A Cooke Mini S4i 25mm lens was used as the main prime lens with the PL mount adapter used. The full Vocas cage with the Odyssey mounted on the rear with a custom bracket made for a build that would sit on a tripod, or with a additional HD viewfinder as a handheld rig. It is light but does, like a lot of cameras this small, become a mid-sized rig once correctly tricked out with a cage and add-ons.
Also we built a small car mount to test the size and weight and used a lighter small Canon zoom 18-52mm VR2 SLR lens. This kept the weight down and made for a more stable build, but some may wish to use better optics but the weight would be a consideration so better rigging would be required for stability.
Everything we shot was recorded as expected so we had versions of the shots as ProRes 4K, CineRAW and sensor RAW. First note is that the full 4K sensor RAW option for recording to the Odyssey is not quite activated as yet, it will be by NAB 2015, so we recorded 1 x Quad signal RAW at 2048 x 1080 2K to replicate the workflow and the look.

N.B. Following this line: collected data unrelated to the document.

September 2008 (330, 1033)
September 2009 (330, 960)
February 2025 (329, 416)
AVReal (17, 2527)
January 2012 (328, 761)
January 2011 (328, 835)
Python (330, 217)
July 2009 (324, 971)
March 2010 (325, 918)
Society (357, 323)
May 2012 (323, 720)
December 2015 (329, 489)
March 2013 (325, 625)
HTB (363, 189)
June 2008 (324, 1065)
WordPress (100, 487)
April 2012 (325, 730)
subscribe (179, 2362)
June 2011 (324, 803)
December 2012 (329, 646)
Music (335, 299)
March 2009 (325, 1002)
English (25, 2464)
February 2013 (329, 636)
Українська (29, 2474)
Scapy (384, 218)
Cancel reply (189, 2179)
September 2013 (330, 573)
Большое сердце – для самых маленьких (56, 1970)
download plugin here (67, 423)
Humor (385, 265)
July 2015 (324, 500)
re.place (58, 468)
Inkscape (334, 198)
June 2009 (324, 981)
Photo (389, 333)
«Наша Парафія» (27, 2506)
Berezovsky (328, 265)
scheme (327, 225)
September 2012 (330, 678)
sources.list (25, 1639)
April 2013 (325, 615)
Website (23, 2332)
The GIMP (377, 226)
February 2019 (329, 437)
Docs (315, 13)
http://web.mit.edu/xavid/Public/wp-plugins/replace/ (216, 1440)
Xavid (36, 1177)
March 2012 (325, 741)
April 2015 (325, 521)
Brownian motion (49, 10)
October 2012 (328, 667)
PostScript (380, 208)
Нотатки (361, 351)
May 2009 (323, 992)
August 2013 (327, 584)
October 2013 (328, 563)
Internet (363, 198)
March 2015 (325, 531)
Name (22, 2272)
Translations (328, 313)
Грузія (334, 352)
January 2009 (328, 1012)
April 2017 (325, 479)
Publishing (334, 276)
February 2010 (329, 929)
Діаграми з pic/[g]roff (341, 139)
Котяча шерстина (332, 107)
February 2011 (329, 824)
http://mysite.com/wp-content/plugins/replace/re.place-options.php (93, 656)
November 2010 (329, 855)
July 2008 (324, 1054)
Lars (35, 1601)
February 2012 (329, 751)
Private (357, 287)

13 clips in all at around 1-2 minutes each. DSC charts in vision.
Above are grabs from the ProRes 4K. One is corrected (bottom) the other Cine/Log recorded (top). As with a lot of 4K rushes they appear sharper. Colour reproduction is great and everything is as we would expect, great images at full 4K resolution. Grading was a breeze and everything looked great, the Cooke lens doing a fantastic job with this sensor.

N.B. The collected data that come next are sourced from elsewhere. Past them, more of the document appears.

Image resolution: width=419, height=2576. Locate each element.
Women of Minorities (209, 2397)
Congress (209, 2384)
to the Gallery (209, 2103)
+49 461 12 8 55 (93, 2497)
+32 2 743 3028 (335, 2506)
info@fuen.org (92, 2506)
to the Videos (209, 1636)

Firstly I was intrigued by the ability to record the sensor RAW images that allows that further custom processing route. For me this is the way we may all be working in the future to truly process the raw digital data as best we can. This is not to knock proprietary software options and their SDK kits but it allows for another route to take and for a small set of those wishing to pursue this approach then it is at least free to choose now, and may possibly be for future camera systems when released.
Above are a set of images from the camera from ProRes to CineRAW to sensor RAW. As you will see the sensor RAW image looks B&W as it has no colour information as yet processed in (debayered) and at this stage is RAW luminance
These images are looking great straight out the box and having such a small unit is great for the applications it will be naturally useful for. The CMV12000 sensor is the same sensor being used in the AJA Cion, Blackmagic Design 4K and the up coming Axiom Open Source camera, so the sensor is proven and works extremely well.
At first glance what we have is a 4K camera that is very small and light that will naturally lend itself to POV type work and other applications that require that smaller footprint. Like other cameras it can record 4K with processing applied at source, say REC709 or REC2020, and also like a few more it can record cine/log less processed for that added flexibility in the DI/Grade.
So already it is quite unique in shooting 4K images in such a small package, but then add the capability (for those who choose to do this) to record directly from the sensor and then debayer to your custom requirements before grading then you have an extremely flexible solution for your production.
Future and NAB 2015
Already there are some interesting developments that are continuing such as new colour science and LUT implementation, 4K sub-sampling to HD for the Odyssey allowing for HD recordings from a 4K device, giving better MTF, colour fidelity and perceived resolution increase.
Also the CMV1200 sensor is a 4:3 CMOS that is windowed for 16:9/S35mm capture so in the future the full 4:3 could be activated to allow for anamorphic lenses.
Along with the full 4K RAW recording being unlocked at NAB plus these other developments it appears this system will continue grow and expand.